PARQUET-1381: Support merging of rowgroups during file rewrite #1121

MaheshGPai · 2023-07-15T12:11:10Z

Make sure you have checked all steps below.

Jira

My PR addresses the following Parquet Jira issues and references them in the PR title.
- https://issues.apache.org/jira/browse/PARQUET-1381
- In case you are adding a dependency, check if the license complies with the ASF 3rd Party License Policy.

Tests

My PR adds the following unit tests OR does not need testing for this extremely good reason:

Commits

My commits all reference Jira issues in their subject lines. In addition, my commits follow the guidelines from "How to write a good git commit message":
1. Subject is separated from body by a blank line
2. Subject is limited to 50 characters (not including Jira issue reference)
3. Subject does not end with a period
4. Subject uses the imperative mood ("add", not "adding")
5. Body wraps at 72 characters
6. Body explains "what" and "why", not "how"

Documentation

In case of new functionality, my PR adds documentation that describes how to use it.
- All the public functions and the classes in the PR contain Javadoc that explain what it does

MaheshGPai · 2023-07-15T12:19:43Z

Taking forward a PR that had remained inactive.
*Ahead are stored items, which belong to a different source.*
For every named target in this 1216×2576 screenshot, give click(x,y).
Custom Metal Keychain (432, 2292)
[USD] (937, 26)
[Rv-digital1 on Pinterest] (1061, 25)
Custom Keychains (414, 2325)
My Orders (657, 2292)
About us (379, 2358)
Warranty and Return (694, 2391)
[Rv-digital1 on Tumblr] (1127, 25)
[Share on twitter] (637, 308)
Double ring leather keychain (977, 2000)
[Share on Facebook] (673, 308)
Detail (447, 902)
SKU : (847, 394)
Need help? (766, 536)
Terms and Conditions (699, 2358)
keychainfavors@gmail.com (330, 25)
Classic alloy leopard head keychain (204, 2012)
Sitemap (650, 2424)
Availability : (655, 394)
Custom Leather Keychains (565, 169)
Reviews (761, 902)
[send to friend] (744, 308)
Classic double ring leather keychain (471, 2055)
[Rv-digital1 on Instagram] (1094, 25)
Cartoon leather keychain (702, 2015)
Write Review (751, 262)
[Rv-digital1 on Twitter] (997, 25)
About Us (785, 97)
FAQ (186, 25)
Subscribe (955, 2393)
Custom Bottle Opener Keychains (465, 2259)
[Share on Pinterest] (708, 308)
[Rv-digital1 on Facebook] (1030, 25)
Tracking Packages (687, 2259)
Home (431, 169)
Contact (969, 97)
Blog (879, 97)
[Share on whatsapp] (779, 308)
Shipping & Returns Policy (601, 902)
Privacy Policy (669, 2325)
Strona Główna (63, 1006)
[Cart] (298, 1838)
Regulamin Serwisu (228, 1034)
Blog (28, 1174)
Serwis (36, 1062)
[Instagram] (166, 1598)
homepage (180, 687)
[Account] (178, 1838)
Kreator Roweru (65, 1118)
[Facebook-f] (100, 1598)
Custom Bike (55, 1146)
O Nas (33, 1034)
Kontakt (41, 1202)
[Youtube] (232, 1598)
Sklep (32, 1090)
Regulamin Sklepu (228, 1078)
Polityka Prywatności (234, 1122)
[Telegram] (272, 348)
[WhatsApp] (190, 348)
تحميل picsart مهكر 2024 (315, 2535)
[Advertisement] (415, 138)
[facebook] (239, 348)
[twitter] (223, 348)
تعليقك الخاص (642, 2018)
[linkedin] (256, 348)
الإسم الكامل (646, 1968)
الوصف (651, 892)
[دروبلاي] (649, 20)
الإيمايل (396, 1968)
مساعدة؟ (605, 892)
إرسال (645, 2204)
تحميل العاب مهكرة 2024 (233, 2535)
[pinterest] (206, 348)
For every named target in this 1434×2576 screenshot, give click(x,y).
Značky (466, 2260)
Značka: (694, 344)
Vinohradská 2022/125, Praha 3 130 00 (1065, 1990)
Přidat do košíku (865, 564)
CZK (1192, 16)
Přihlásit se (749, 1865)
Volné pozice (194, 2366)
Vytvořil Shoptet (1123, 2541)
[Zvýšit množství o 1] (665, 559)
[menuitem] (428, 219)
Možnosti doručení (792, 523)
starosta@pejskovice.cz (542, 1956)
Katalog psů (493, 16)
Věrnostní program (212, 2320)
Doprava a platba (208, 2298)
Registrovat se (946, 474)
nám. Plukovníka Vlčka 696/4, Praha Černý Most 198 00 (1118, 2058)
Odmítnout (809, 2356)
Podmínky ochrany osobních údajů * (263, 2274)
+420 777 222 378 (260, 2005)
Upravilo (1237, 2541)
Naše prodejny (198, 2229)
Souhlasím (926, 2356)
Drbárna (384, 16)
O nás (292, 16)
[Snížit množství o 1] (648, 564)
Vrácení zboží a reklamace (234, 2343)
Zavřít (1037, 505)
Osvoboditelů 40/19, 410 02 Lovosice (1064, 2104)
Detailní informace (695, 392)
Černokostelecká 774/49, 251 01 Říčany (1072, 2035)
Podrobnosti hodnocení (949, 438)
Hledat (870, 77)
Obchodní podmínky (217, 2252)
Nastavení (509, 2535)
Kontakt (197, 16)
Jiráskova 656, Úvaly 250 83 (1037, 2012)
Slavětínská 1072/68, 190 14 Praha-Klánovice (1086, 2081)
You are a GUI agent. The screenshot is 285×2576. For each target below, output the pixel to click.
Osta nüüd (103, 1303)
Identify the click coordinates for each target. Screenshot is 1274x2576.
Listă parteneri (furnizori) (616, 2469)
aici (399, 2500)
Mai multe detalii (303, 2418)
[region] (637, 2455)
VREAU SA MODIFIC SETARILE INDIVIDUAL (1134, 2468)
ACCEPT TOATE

Original PR - #775

wgtmac

I simply did an initial review. I

wgtmac · 2023-07-19T05:20:57Z

parquet-cli/src/main/java/org/apache/parquet/cli/commands/RewriteCommand.java

@@ -72,6 +72,18 @@ public class RewriteCommand extends BaseCommand {
          required = false)
  String codec;

+  @Parameter(
+    names = {"-m", "--merge-rowgroups"},
+    description = "<true/false>",


Could you please add a brief description?

wgtmac · 2023-07-19T05:21:37Z

parquet-cli/src/main/java/org/apache/parquet/cli/commands/RewriteCommand.java

+
+  @Parameter(
+    names = {"-s", "--max-rowgroup-size"},
+    description = "<max size of the merged rowgroups>",


It would be good to say it is used together with --merge-rowgroups=true in the description.

wgtmac · 2023-07-19T05:23:16Z

parquet-cli/src/main/java/org/apache/parquet/cli/commands/RewriteCommand.java

+      builder.enableRowGroupMerge();
+      builder.maxRowGroupSize(maxRowGroupSize);


What about use a single function? Like builder.mergeRowGroups(maxRowGroupSize).

I have made changes as per the comment. I'm fine either way.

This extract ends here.